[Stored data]

◆ ◆ ◆ ◆

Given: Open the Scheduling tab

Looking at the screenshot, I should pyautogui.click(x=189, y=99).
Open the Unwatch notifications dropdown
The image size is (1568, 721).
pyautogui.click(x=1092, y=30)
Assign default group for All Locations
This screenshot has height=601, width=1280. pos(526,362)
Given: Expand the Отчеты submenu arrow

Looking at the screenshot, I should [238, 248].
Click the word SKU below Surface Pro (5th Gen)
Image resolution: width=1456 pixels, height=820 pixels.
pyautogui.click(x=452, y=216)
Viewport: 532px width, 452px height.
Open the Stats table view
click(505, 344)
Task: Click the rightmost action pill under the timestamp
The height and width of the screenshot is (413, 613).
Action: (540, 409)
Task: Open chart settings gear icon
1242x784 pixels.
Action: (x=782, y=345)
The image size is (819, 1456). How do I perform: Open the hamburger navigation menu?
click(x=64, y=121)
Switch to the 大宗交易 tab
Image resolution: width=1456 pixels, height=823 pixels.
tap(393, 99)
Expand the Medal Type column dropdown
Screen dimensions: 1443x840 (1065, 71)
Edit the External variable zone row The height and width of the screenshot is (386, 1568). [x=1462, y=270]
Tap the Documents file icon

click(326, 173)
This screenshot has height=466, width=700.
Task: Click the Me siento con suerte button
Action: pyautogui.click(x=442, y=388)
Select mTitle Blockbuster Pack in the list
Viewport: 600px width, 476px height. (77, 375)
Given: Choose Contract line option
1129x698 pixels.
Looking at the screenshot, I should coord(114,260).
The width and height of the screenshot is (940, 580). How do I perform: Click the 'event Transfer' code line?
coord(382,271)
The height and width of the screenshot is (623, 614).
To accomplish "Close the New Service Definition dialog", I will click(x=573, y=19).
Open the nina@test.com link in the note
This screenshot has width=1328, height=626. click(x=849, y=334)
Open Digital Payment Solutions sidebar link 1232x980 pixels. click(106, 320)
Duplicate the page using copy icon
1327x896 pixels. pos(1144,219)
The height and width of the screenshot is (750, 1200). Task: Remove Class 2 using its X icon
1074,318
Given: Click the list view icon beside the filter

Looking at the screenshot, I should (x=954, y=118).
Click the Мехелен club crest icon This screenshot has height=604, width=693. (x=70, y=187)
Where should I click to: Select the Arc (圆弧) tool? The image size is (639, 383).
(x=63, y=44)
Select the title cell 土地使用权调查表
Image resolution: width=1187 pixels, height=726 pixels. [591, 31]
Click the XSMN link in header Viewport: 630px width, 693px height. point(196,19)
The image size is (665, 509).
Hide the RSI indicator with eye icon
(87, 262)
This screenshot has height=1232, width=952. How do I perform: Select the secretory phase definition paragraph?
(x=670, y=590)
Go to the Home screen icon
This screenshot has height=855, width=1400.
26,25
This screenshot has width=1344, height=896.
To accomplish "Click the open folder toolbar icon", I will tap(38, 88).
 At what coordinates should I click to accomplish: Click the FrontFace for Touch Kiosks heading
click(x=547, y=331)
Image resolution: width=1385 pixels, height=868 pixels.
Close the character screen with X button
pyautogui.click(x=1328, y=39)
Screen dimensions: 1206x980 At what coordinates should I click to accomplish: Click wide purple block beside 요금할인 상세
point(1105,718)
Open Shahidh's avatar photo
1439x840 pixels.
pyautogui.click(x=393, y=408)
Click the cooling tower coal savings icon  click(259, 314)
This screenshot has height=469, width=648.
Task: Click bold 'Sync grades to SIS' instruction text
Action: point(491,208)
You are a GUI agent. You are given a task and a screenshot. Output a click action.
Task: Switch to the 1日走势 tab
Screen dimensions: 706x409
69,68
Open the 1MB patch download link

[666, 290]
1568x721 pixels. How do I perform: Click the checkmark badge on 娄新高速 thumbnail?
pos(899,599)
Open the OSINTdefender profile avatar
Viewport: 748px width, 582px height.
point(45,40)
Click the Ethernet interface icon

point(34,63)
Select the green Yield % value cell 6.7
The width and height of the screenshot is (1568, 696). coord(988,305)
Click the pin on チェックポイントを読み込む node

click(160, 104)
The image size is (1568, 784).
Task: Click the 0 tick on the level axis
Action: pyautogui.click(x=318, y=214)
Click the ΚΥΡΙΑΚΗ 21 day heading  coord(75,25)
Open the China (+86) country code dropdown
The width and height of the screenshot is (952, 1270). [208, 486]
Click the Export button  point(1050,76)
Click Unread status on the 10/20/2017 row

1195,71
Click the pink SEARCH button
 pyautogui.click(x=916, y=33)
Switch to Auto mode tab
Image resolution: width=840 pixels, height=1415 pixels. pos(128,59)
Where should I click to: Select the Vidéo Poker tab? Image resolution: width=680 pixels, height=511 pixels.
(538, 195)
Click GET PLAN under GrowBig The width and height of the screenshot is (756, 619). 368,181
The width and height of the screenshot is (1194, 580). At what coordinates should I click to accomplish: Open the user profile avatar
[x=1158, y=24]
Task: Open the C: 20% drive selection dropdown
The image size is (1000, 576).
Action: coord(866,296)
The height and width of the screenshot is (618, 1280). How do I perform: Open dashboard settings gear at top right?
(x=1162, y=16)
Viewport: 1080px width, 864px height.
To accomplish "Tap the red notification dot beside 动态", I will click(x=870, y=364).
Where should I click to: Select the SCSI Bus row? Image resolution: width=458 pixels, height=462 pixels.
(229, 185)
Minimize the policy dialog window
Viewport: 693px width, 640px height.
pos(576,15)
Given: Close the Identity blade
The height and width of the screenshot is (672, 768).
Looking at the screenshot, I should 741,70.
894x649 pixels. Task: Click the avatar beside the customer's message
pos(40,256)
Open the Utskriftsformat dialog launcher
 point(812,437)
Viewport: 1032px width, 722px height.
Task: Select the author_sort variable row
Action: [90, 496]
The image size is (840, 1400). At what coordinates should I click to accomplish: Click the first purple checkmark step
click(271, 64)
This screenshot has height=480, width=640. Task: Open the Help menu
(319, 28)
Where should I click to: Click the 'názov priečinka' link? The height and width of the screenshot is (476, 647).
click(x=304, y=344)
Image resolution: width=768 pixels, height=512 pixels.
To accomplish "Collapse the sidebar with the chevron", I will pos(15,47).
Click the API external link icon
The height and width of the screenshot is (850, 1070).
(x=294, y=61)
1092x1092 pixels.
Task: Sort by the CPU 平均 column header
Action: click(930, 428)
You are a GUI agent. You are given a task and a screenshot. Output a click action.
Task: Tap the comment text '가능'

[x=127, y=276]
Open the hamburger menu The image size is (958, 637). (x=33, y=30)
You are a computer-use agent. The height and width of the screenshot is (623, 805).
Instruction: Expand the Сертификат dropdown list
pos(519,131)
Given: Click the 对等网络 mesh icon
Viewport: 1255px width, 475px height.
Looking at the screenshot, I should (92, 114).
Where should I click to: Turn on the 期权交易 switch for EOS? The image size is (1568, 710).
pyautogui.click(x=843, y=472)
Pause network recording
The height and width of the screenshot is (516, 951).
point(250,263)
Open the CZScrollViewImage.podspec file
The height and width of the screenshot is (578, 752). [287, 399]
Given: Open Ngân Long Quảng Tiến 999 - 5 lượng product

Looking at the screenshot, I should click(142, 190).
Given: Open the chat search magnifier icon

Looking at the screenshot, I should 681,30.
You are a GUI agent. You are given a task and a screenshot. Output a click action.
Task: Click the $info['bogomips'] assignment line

◆ ◆ ◆ ◆

Gather each line in the entries above where the string "sidebar" is found.

= Task output =
Open Digital Payment Solutions sidebar link 1232x980 pixels. click(106, 320)
To accomplish "Collapse the sidebar with the chevron", I will pos(15,47).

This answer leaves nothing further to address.